>> start DOCUMENT TEXT

Yet for these prisoners of love, New Orleans is not a city, but a way of life they wish to revive; a joyous procession of family, food, music, and festivals that overwhelm concerns about living below sea level or amid horrendous criminal activity. It is a city of traditions, a place caught in a liturgical rhythm that its sons and daughters find hard to escape. Though some have reluctantly moved on, others stay to demand that New Orleans return to herself.

But after a year of heroic waiting, the prospects for the city’s immediate restoration are bleak, and the hope that brought so many back is flagging. Much of this is due to the inaction of the city government and Mayor Ray Nagin. A year after Katrina blew through town, the city has yet to announce which areas should be rebuilt and which need be returned to nature. With no clear plan in place to rebuild the city, more than half of the monies allocated by the federal government remain in Washington.

Rather than risking a political backlash, the city has decided to let the people decide for themselves which areas should be re-inhabited. This patchwork approach leaves it up to individual homeowners to restore their properties and resurrect their neighborhoods. The problem is, there is no guarantee that a restored home won’t be bordered by a series of burnouts or that electricity and water service will be maintained. Entergy, the local power company, lost 22 substations in Katrina, their alternative lines are down, and they estimate it would cost $267 million to repair the system. With only half of the population returned to the city, it is financially unfeasible for the company to provide power to just one house on a block of teardowns. Of course, much of this could be avoided if New Orleans political leaders would make some hard decisions.

>> end DOCUMENT TEXT

PROBLEM 1 -
Using the New Orleans passage, explain in one to three sentences why more than half of the federal rebuilding money is still in Washington.
PROBLEM 2 -
Please carry on the New Orleans passage from its final sentence.

>> start SUPPLIED ENTRIES

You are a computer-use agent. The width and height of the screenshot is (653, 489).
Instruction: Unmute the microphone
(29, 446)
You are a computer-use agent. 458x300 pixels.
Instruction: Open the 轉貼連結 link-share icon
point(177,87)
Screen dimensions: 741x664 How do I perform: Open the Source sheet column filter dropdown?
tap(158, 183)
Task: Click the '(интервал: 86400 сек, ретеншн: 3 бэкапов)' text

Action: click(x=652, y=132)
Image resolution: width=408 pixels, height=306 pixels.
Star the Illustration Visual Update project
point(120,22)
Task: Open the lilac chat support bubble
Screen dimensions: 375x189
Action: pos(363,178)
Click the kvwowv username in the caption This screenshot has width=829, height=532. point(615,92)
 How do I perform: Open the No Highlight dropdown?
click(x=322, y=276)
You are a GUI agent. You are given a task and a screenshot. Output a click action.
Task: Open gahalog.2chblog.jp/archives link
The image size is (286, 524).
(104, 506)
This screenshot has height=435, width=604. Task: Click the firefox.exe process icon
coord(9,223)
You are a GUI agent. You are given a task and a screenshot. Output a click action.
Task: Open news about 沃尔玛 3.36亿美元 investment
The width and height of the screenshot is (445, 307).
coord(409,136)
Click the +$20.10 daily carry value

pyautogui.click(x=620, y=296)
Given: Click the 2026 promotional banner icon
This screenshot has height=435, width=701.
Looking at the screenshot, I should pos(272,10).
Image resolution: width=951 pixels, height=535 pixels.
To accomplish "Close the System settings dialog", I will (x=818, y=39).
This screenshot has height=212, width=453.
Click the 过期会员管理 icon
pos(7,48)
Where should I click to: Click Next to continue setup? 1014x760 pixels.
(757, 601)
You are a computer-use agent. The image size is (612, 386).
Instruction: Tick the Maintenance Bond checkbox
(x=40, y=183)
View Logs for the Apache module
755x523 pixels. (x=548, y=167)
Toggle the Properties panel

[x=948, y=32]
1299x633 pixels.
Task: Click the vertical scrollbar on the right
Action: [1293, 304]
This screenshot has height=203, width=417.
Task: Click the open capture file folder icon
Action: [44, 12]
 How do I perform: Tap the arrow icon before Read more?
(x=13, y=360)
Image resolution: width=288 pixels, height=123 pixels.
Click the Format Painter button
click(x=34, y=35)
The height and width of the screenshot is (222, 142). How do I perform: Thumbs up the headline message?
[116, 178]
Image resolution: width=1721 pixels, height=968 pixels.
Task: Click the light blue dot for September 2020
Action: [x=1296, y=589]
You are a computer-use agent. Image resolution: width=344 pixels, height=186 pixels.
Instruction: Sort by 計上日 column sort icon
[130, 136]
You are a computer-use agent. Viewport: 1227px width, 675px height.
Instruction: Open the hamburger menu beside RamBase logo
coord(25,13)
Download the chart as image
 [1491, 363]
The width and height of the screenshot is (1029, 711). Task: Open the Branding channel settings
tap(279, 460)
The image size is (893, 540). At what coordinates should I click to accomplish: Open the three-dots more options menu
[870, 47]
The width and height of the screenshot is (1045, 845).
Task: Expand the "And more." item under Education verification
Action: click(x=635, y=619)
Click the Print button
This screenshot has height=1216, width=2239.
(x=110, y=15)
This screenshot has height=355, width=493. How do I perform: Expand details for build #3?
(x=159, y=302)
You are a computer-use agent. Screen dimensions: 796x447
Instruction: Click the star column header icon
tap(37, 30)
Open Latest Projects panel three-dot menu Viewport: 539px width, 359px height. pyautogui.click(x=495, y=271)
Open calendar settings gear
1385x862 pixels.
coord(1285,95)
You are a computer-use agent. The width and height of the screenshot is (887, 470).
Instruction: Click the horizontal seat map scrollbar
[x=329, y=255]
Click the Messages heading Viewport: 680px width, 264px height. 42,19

>> end SUPPLIED ENTRIES

EXERCISE RESPONSE 1 -
The money remains there because the city has no clear plan in place to rebuild. A year after Katrina, it still hasn't announced which areas should be rebuilt and which should be returned to nature. The passage blames much of this on the inaction of the city government and Mayor Ray Nagin.

EXERCISE RESPONSE 2 -
The political fear is that any announcement by city hall condemning a neighborhood as uninhabitable will dislocate poor, mostly black residents. But the greater sin is to remain silent, allowing these poor people to spend what little they have rebuilding homes and businesses in an area that is likely to be condemned within a few years, or worse yet, flooded again. One fails to see how stringing people along and toying with their scant resources is in their best interest. Everyone who wishes to return to the city should be allowed to, but to condemn New Orleanians to the failures of the past, to low-lying, crime-ridden districts with irregular or nonexistent city services is cruel and heartless.

The major problem facing New Orleans is the problem that has dogged it for decades: incompetent political leadership. Louisianans were never particularly attentive to politics, and to expect them to become engaged now, at a time when the beleaguered population doesn’t know where they are going to live or where their children will be attending school, is absurd.

Our taste in politicians has always mimicked our taste in food: spicy, fried, and bad for you. We got what we ordered. The political traditions established by the likes of leaders from Huey Long all the way to Edwin Edwards stand testament to our folly. Sane, competent figures like former Governor Dave Treen, or near-Governor Bobby Jindal, always had a harder time attracting voters than the theatrical blowhards or drawling belles who held us in their sway. Endless parties and the laid back way of life too often made us forget the importance of things like levees, evacuation plans, and a thriving business climate. We imagined that the great city could float along forever on the fumes of nostalgia and the ghosts of Mardi Gras past, no matter who was running the place. How wrong we were.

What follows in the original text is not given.